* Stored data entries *
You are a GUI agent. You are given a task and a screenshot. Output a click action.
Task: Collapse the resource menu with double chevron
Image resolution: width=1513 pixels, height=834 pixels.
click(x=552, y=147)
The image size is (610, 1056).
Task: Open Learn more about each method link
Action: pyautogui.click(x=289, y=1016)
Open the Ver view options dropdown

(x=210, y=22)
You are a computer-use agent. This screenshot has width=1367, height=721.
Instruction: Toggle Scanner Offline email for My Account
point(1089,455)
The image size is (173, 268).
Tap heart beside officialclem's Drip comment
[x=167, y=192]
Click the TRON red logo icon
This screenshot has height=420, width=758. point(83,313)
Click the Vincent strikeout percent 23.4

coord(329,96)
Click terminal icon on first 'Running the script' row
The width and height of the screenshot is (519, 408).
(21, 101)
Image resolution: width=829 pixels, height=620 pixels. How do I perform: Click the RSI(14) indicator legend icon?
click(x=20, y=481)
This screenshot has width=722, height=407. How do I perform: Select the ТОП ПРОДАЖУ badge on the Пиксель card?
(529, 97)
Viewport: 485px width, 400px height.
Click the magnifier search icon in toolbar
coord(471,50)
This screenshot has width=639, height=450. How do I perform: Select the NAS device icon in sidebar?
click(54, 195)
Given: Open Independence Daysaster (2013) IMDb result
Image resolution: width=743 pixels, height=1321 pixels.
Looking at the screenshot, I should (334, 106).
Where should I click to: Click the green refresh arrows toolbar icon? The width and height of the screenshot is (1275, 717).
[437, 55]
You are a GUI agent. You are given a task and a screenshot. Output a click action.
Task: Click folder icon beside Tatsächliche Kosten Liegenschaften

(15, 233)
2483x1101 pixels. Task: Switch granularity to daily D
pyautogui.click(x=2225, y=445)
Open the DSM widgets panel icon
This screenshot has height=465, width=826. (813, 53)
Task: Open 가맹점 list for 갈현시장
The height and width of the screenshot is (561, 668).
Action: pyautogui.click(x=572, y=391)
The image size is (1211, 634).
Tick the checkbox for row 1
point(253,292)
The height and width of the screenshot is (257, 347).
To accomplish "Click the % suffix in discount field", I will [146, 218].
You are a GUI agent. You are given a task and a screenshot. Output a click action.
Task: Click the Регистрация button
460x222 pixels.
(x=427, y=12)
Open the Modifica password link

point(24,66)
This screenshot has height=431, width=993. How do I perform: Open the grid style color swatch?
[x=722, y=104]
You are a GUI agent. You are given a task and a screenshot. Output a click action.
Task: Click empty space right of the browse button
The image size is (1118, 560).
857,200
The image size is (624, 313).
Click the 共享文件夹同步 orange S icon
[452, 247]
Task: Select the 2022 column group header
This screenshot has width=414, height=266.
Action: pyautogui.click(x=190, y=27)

* DESCRIPTION OF THE TASK *
In the records above, how many lines hold "button"? Only the number is wanted.

* SOLUTION FOR THIS EXERCISE *
2